#### WORK REQUIRED:
Beginning with the line that holds "Task: Click the pink verified checkmark badge", write out each line exactly as it stands until the end of the data, and include no pictures.

#### WORKING DATA:
----

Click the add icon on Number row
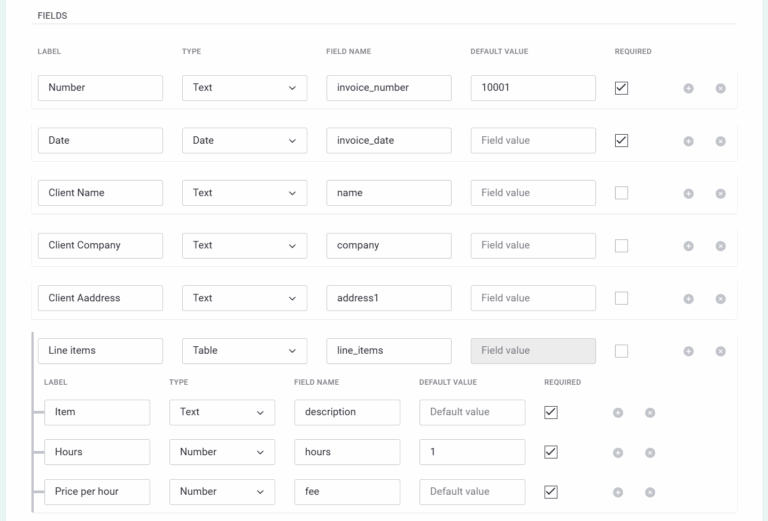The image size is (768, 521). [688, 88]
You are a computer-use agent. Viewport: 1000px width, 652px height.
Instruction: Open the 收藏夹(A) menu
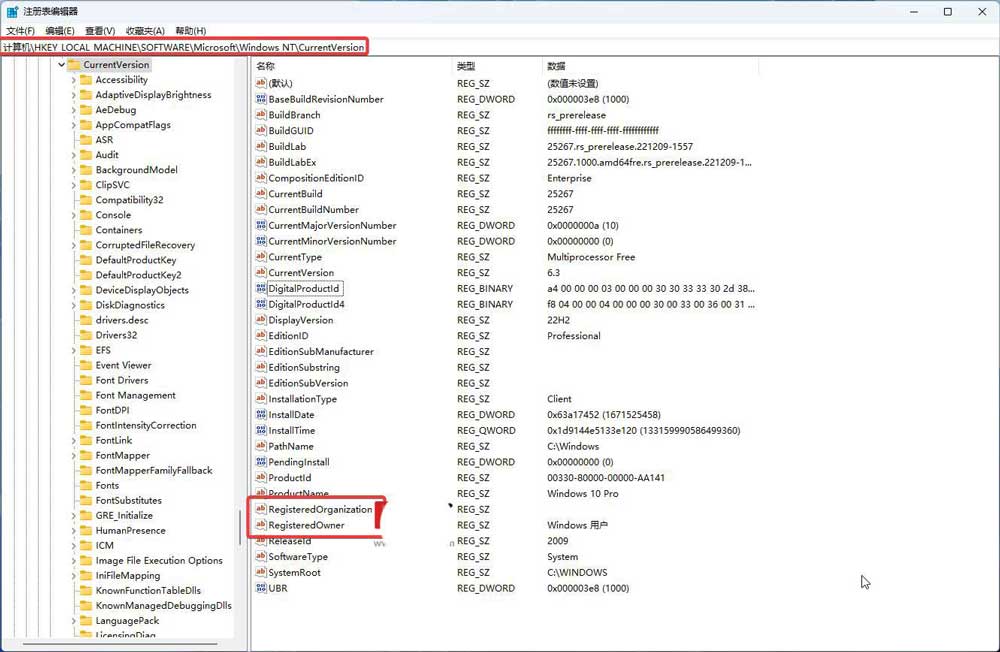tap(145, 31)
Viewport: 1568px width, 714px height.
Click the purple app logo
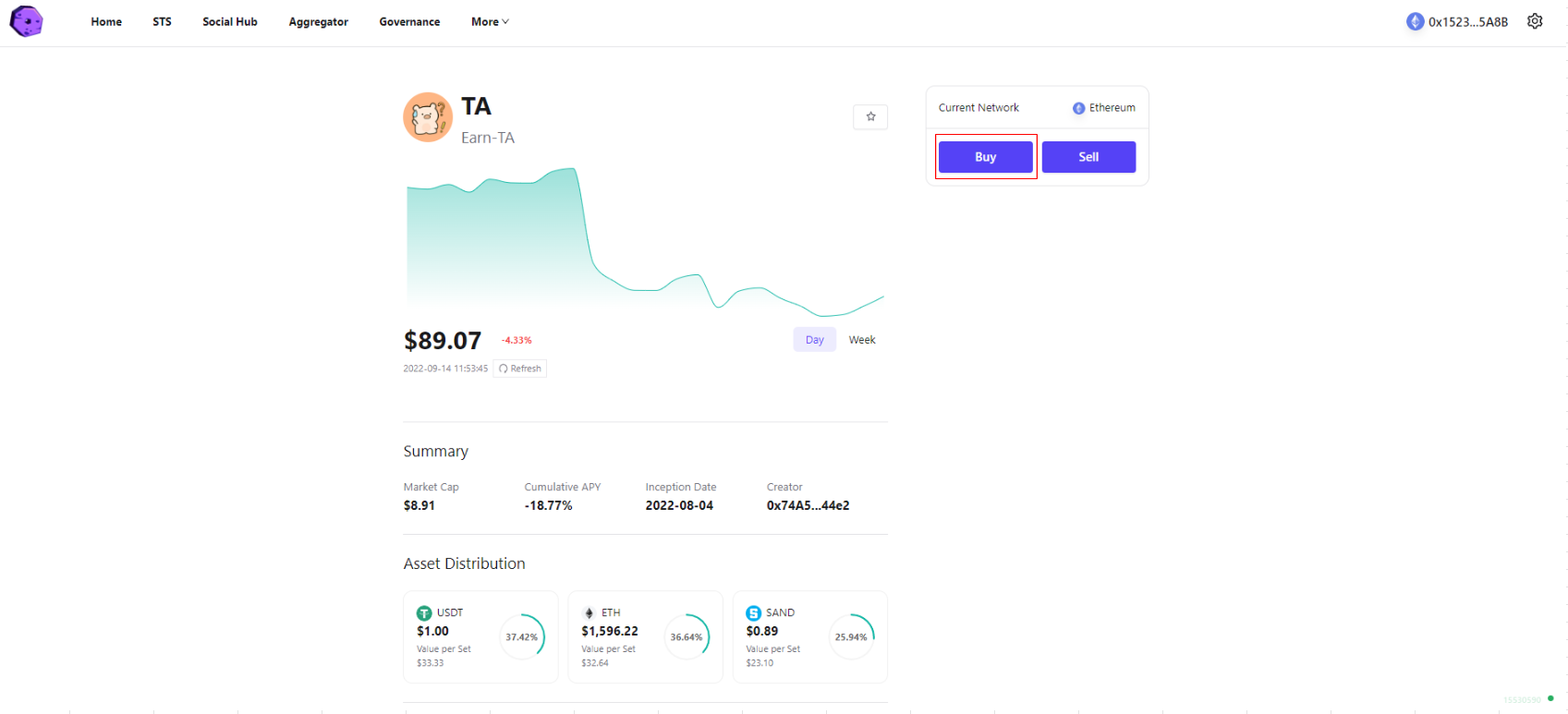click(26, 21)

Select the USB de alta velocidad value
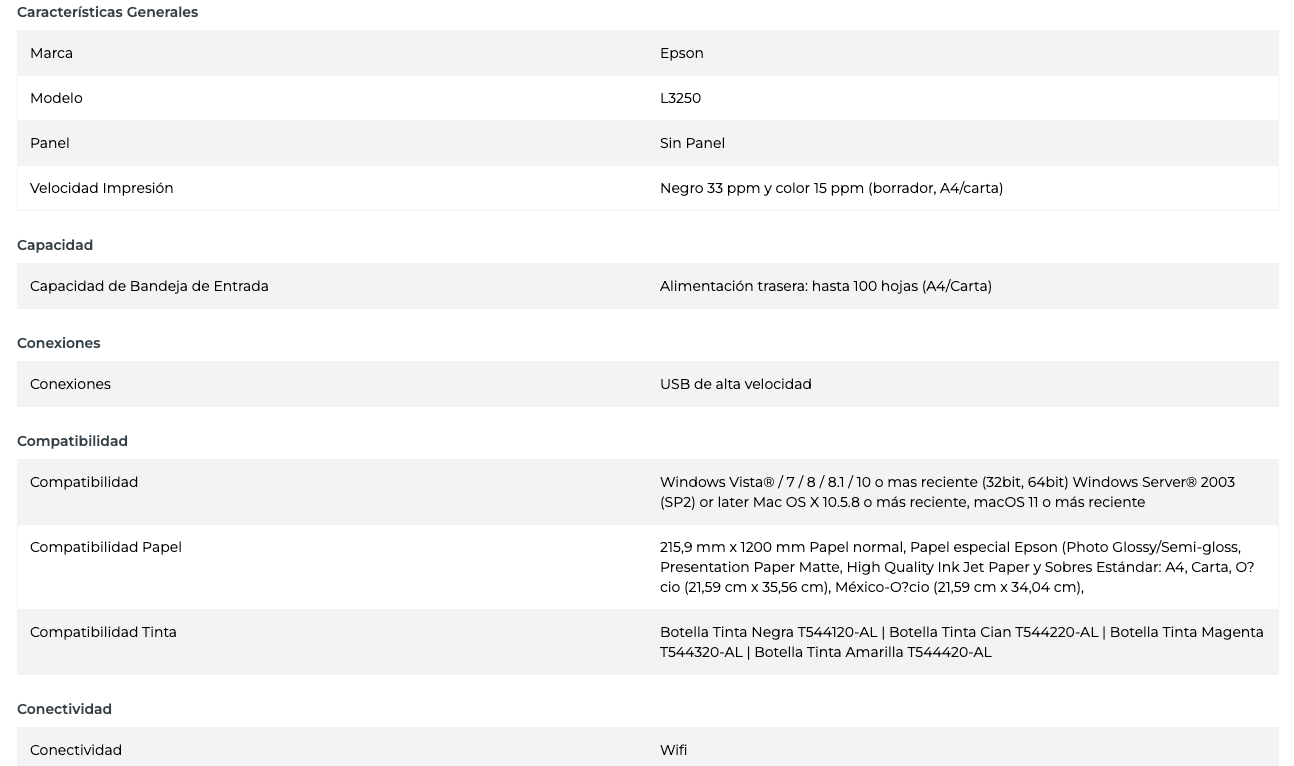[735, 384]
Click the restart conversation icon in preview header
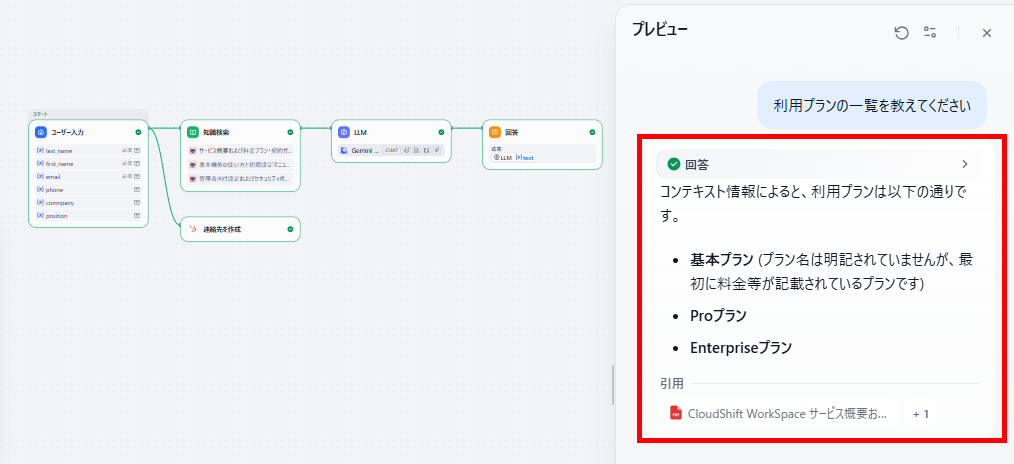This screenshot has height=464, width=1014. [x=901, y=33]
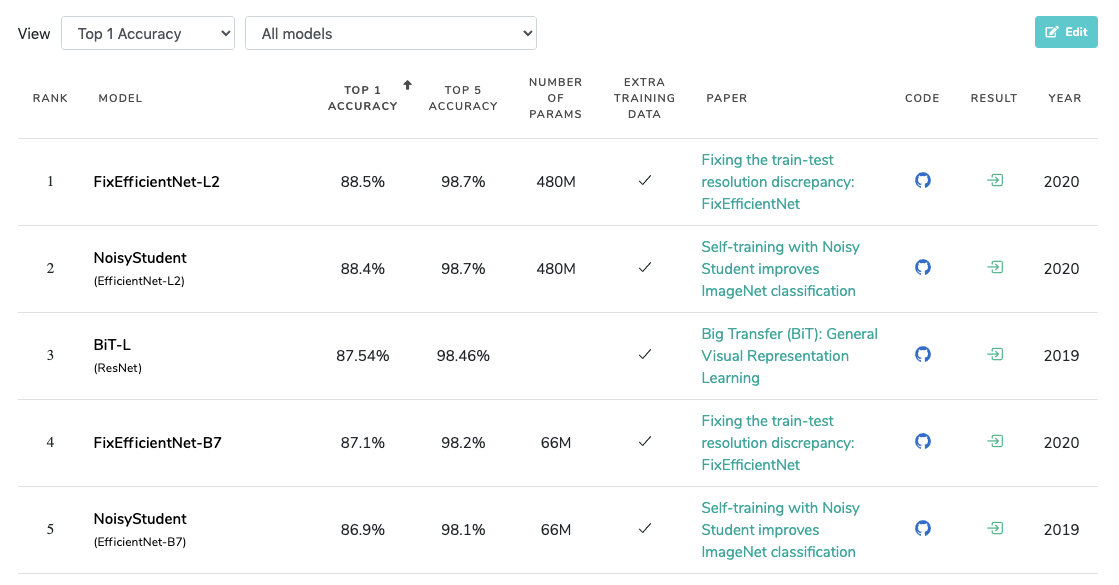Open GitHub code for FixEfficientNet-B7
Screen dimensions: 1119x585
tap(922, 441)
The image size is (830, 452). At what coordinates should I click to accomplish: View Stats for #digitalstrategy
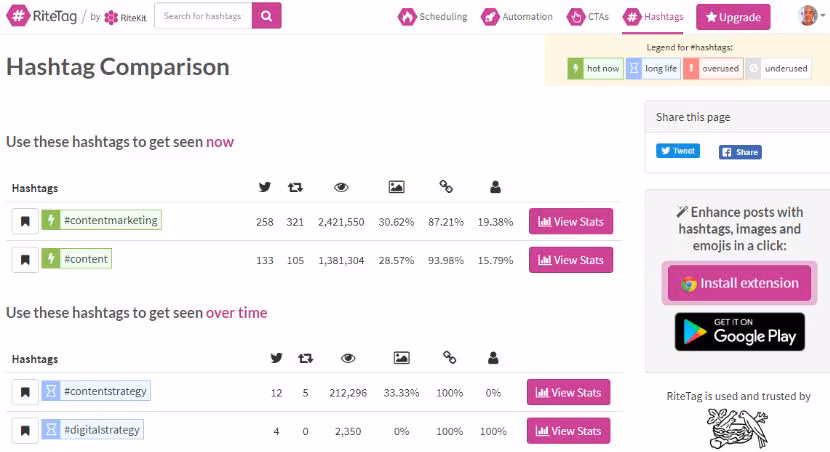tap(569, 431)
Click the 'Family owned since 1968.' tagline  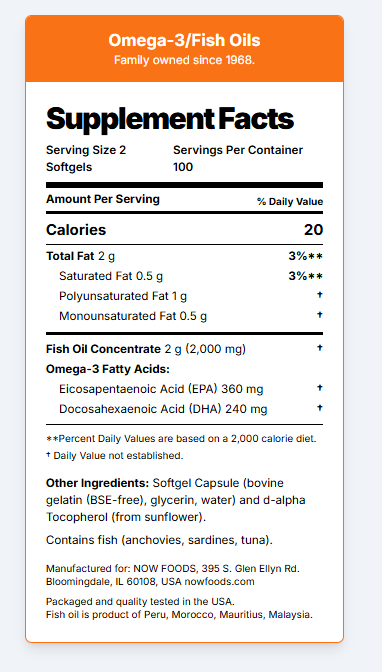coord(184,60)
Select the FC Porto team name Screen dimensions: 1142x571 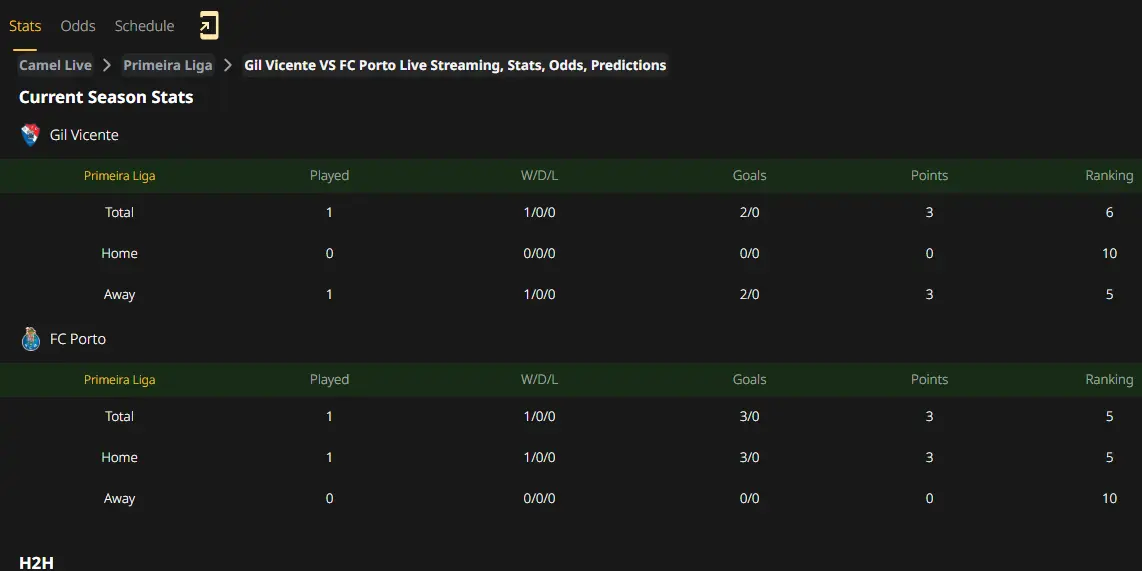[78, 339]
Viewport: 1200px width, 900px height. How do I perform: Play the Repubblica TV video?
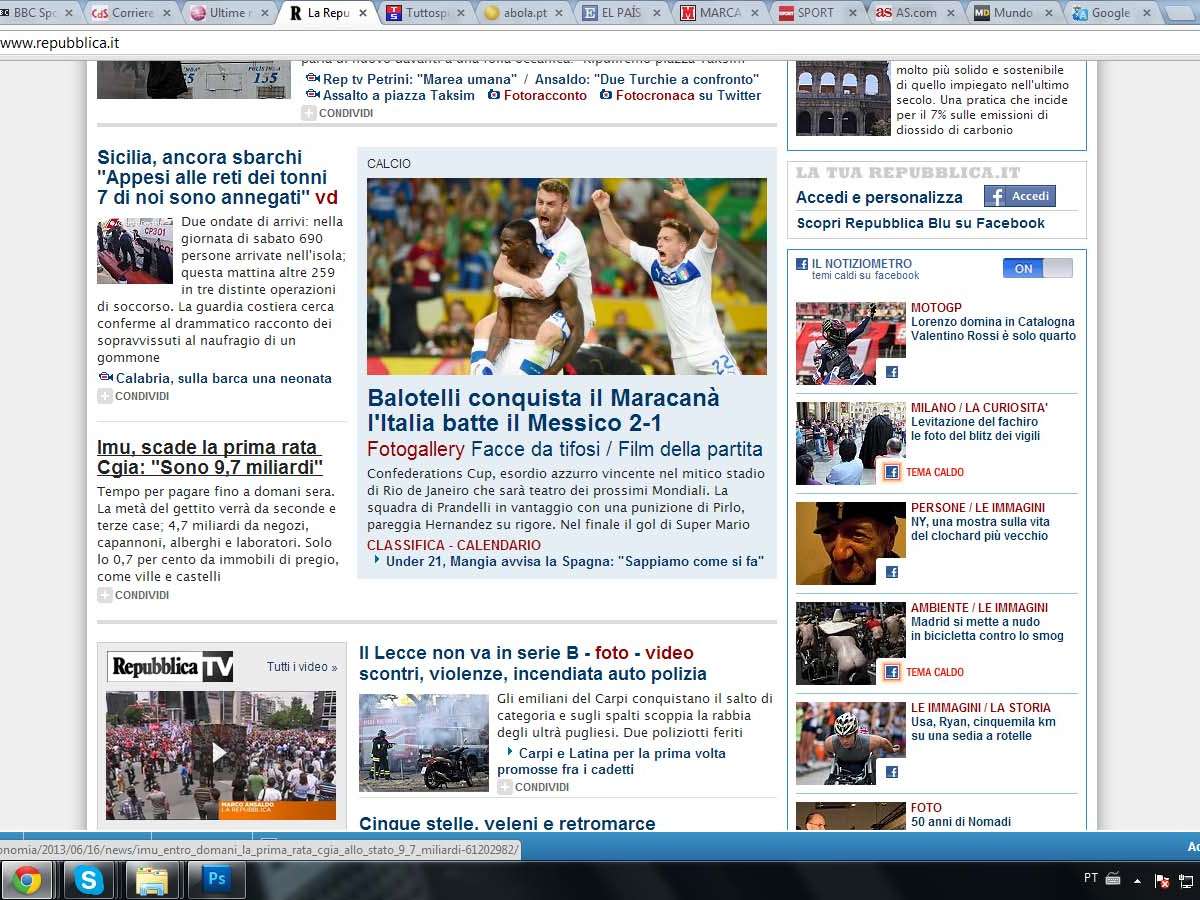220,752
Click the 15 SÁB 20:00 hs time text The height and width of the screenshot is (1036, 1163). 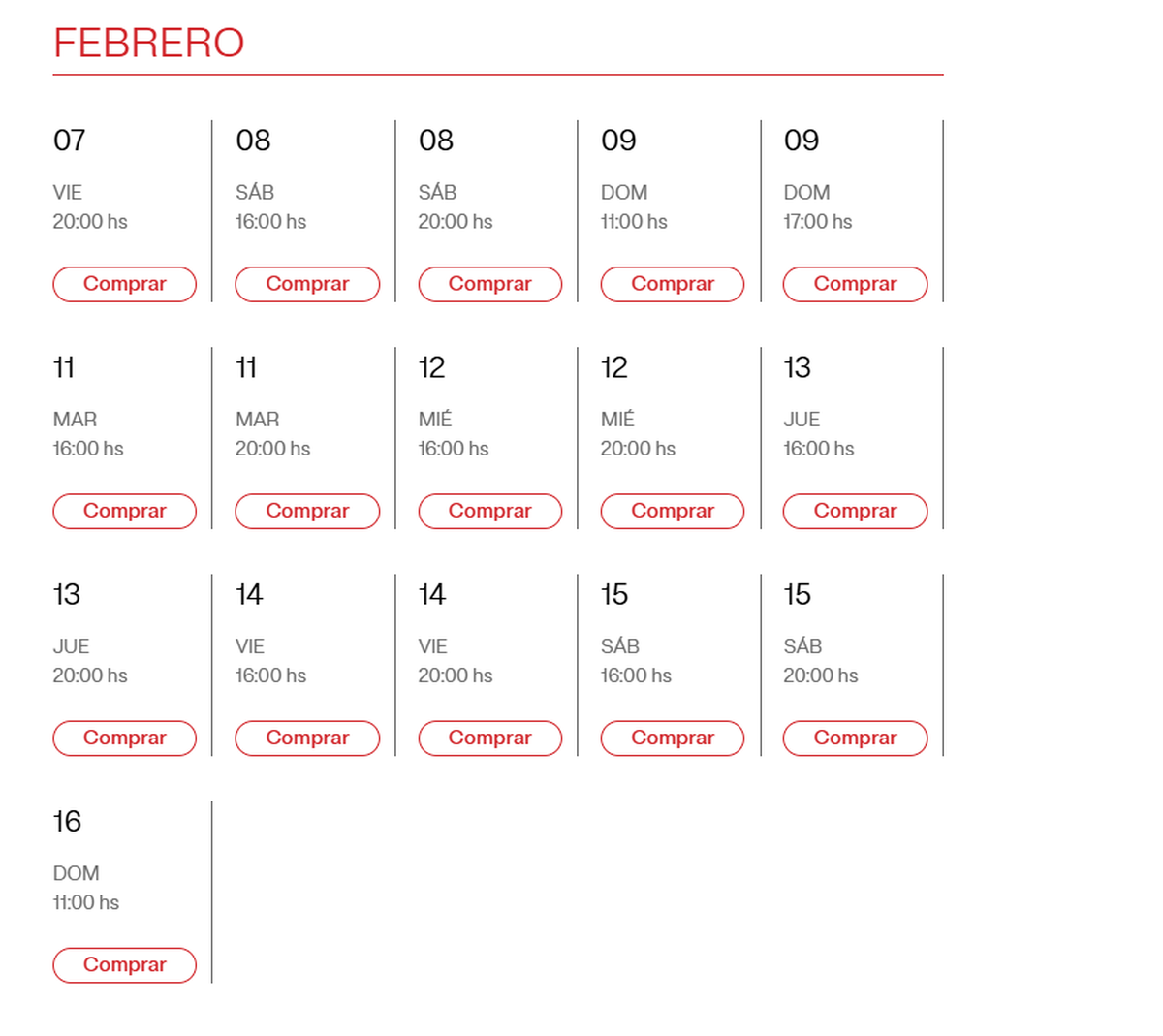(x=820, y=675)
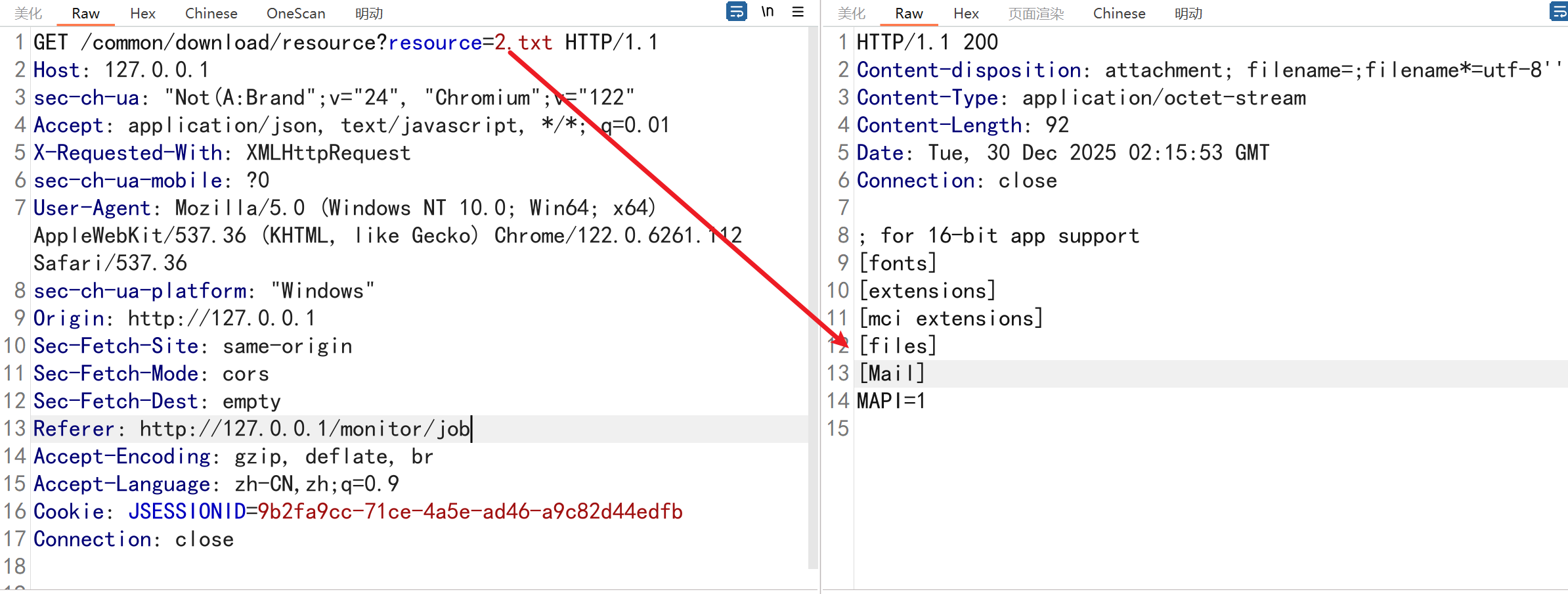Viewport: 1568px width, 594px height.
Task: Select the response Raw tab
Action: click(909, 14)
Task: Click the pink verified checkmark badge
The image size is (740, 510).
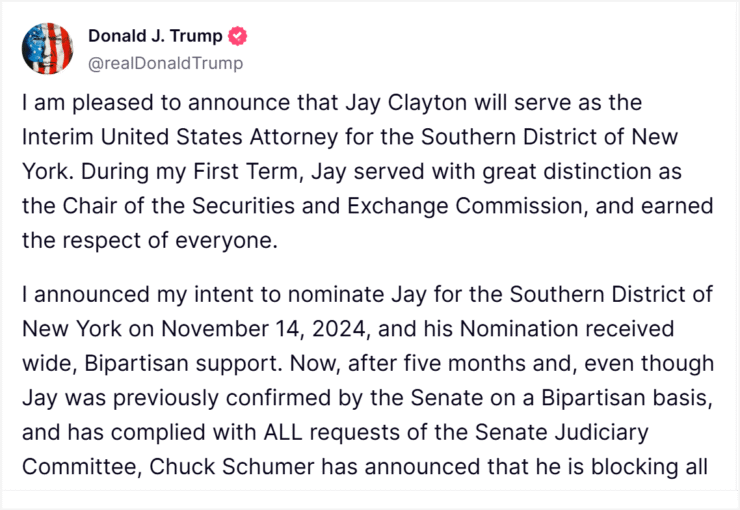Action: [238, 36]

----

#### SOLUTION TO THIS EXERCISE:
Task: Click the pink verified checkmark badge
The image size is (740, 510).
Action: [238, 36]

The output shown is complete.